Mangione: The Making and the Meaning by John H Richardson – Sympathy for a Devil?
On the fifth of December 2024, a major newspaper published the headline “Insurance CEO Gunned Down In Manhattan”. The article then noted that Brian Thompson was “fatally wounded from behind in Midtown Manhattan by a killer who then calmly departed the scene”. The murder in broad daylight was indeed both cold and shocking. But many Americans had a different response: for those who faced insurance rejections or faced exorbitant healthcare costs, the news felt like a release. Social media blew up. One post read: “All jokes aside … no one here is the judge of who deserves to live or die. That’s the job of the AI algorithm the insurance company designed to increase earnings on your health.”
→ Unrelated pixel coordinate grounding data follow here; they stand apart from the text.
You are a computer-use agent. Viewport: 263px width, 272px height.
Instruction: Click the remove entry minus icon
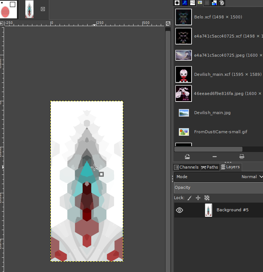click(x=214, y=157)
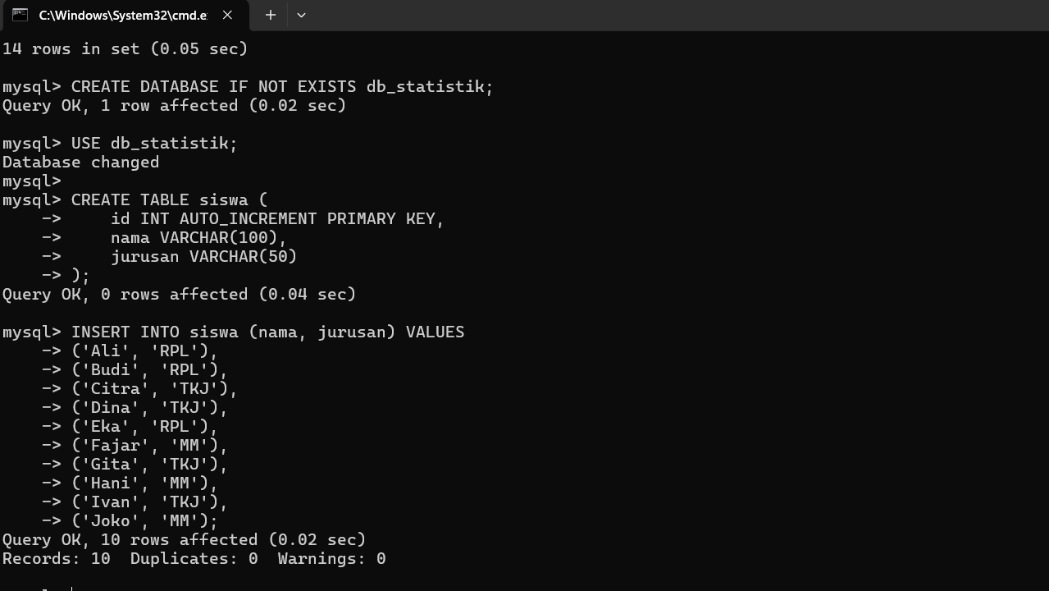Click the "14 rows in set" output line
Image resolution: width=1049 pixels, height=591 pixels.
(125, 48)
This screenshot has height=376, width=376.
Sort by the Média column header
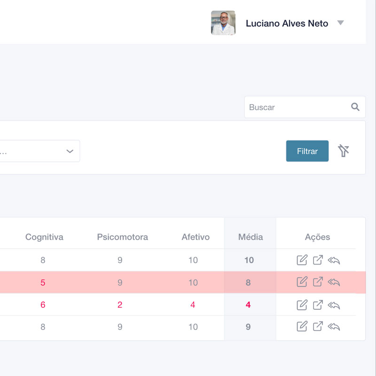tap(251, 237)
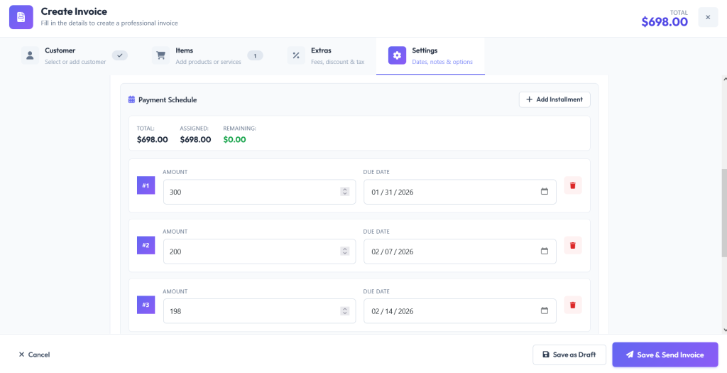Viewport: 727px width, 373px height.
Task: Switch to the Customer step tab
Action: (74, 55)
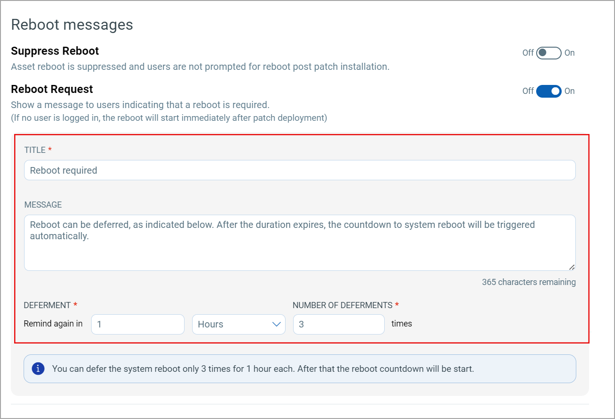Click Off label beside Suppress Reboot
Viewport: 615px width, 419px height.
[x=528, y=53]
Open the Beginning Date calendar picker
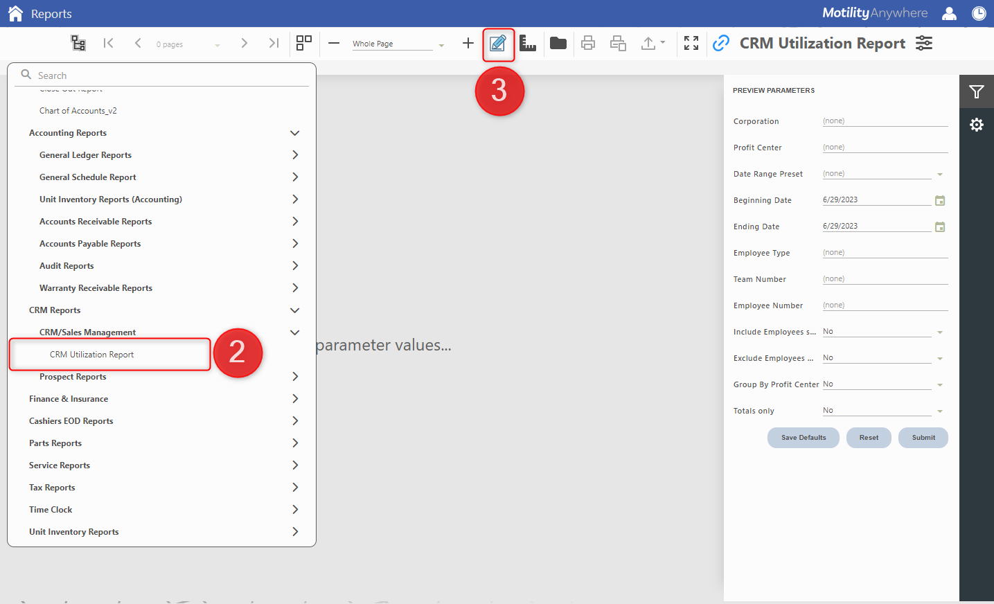994x604 pixels. pos(939,201)
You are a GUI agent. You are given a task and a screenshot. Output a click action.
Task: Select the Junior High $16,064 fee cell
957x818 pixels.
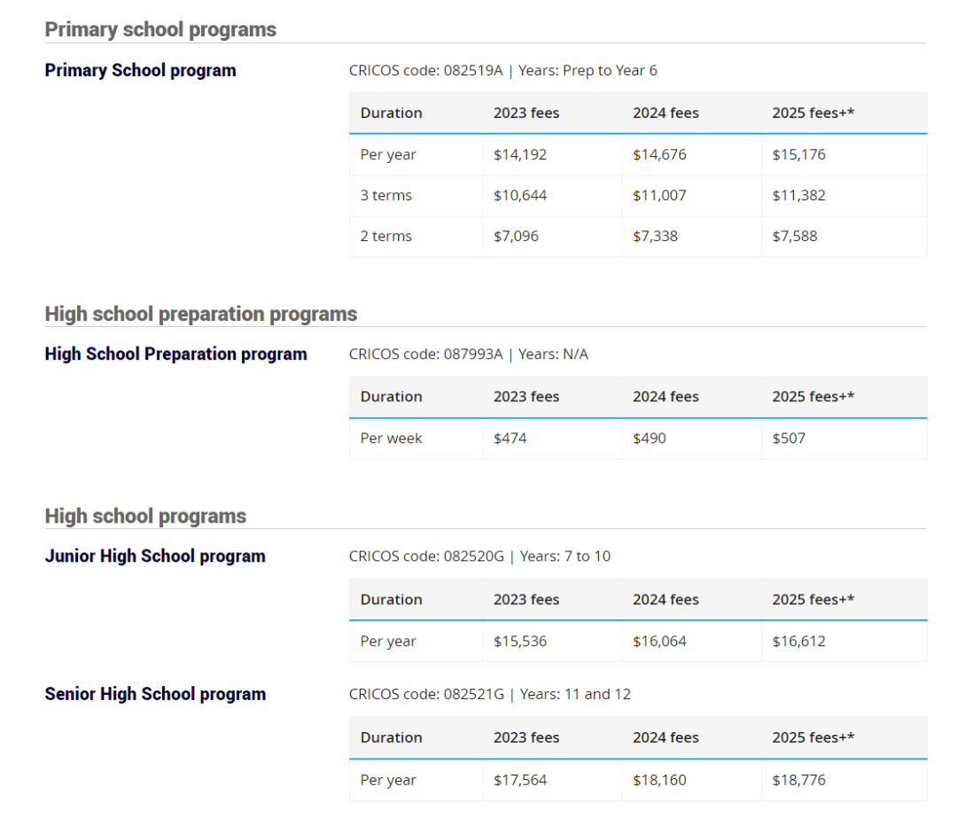(x=659, y=641)
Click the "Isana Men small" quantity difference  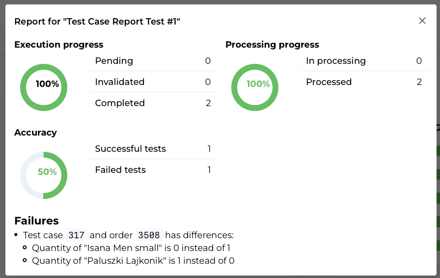pos(131,248)
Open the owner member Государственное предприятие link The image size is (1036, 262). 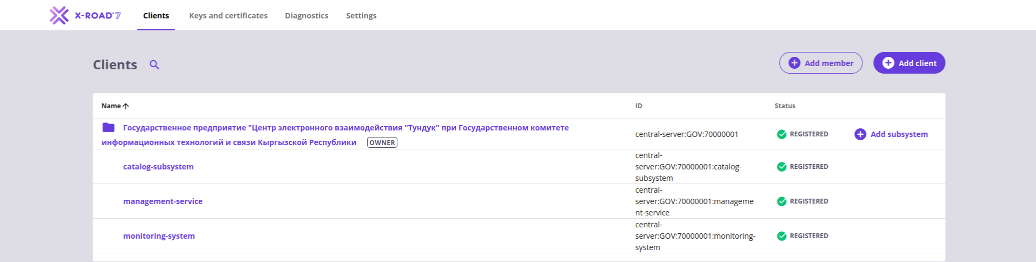point(335,135)
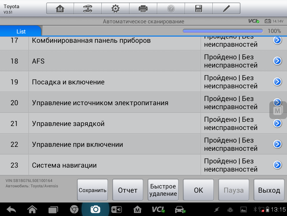Tap the help question mark icon
The width and height of the screenshot is (287, 216).
pyautogui.click(x=171, y=9)
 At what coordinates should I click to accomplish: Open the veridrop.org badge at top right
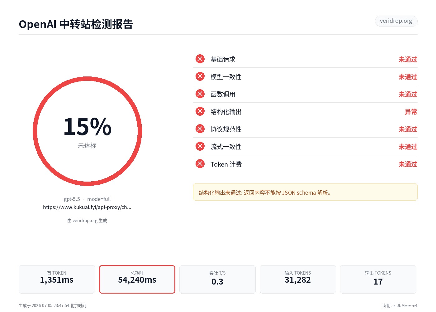pos(396,21)
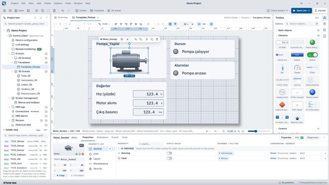This screenshot has height=185, width=329.
Task: Adjust the canvas zoom slider
Action: [x=255, y=131]

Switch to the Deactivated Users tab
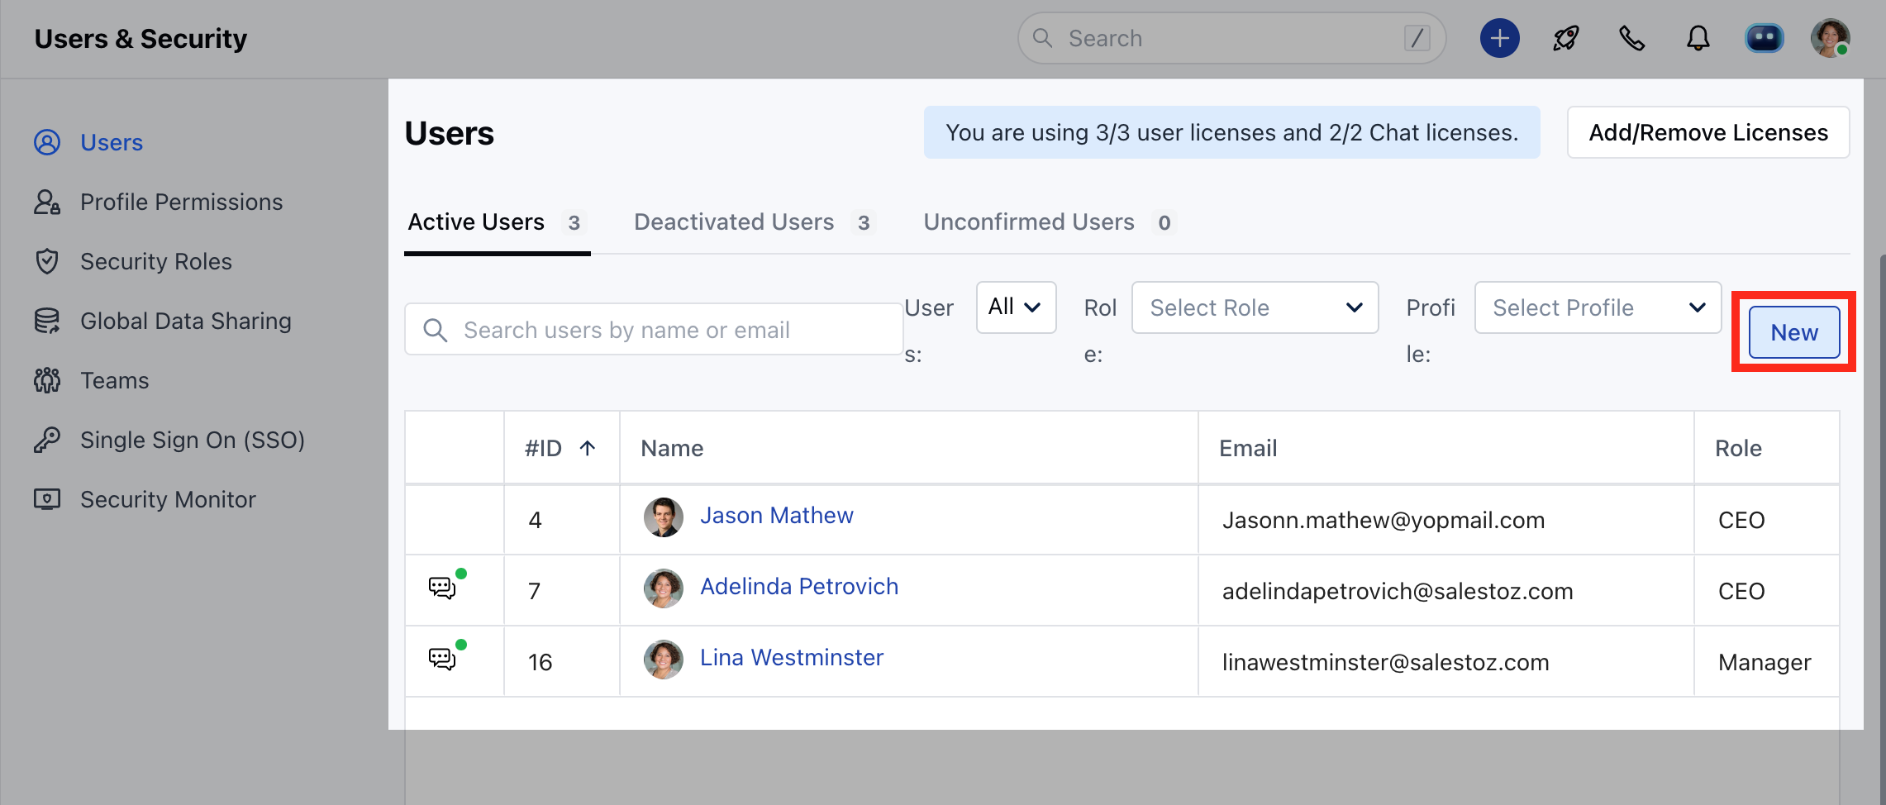[x=734, y=221]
Less than a week after, Luigi Mangione, a handsome, twenty-six-year-old University of Pennsylvania alumnus with a master’s in computer science, was arrested at a fast-food restaurant in Altoona, Pennsylvania. He faces court proceedings on criminal counts of murder, with prosecutors seeking the capital punishment. So what is his background? And what might have motivated the alleged crime? These are the questions John H Richardson attempts to answer in an inquiry that delves into wider topics, too.
The Making of a Subject
A writer for a major publication, Richardson devoted considerable time to studying the groups that exist in the hidden parts of the internet, writing stories about people “cursed with realistic fears about an end-times scenario”. To uncover “the making” of his subject, Richardson first examines Mangione’s extensive reading. We learn that “[when] he was taken into custody, Luigi had a list of nearly three hundred titles on Goodreads”. Their content ranged from climate change to masculinity, along with a “focus on his own personal growth, both body and mind”. Additionally, Richardson analyzes his communications with influencers and authors as well as his many updates on digital networks. These original materials, intended to depict a picture of Mangione, instead render him an amorphous figure. Richardson attempts to explain this by suggesting that “Luigi’s elusiveness, in fact, is what gives him a little of that old deceiver’s charm”. Here, as elsewhere, Richardson attempts to cast his subject in archetypal terms.
Mangione is profoundly worried about the world around him, one where ‘change is rapid whether we like it or not’
The Meaning Behind the Crime
As for “the meaning” of the title, Richardson takes as his lead three words – “delay”, “deny” and “remove”, etched on the ammunition left behind at the crime scene. These are the terms sometimes used by health insurance companies to deny coverage. He examines the indication Mangione suffered from a long-term spinal issue, which might have provided motive for an attack, but finds no proof; instead, what significance there is seems to rest in Mangione’s existential anxiety about the world around him, one where “everything is accelerating whether we like it or not, moving rapidly to the edge”; a world where the consensus seems to be that AI is going to eventually either dominate, or destroy us, or both.
Gaps in the Narrative
Notably missing from the book are conversations with the key individuals. Richardson made requests, but never expected time with Mangione himself. And his relatives stated explicitly that they had decided against speaking to the press in prior to the trial. Another glaring gap is any significant information about the deceased, Thompson, though we learn that under his leadership, from 2021 to 2023, company earnings rose significantly.
Unclear Conclusions
By the conclusion, the audience has no clear understanding of Mangione’s personality or what could have driven his accused actions. More troubling, Richardson’s obvious sympathy for him gives the reader the uncomfortable impression of having been exposed to a veiled endorsement of an assassination. In the book’s closing remarks, Richardson delivers his fairytale assessment: “We’ve entered a time of fables, the insane ruler, the monster in the maze and the emperor without clothes.” In that tale “outlaw heroes come with a beautiful promise … They arrive in times of social turmoil, when the people are suffering and nothing makes sense anymore.”
One thing is clear: as Mangione’s legal representatives continues in its attempts have accusations that could lead to the death penalty thrown out, any mention of myths, folk heroes, heroes or villains will not be allowed in court in defence of this attractive individual with a “jawline … and lips … out of a Caravaggio painting” facing judgment for murder.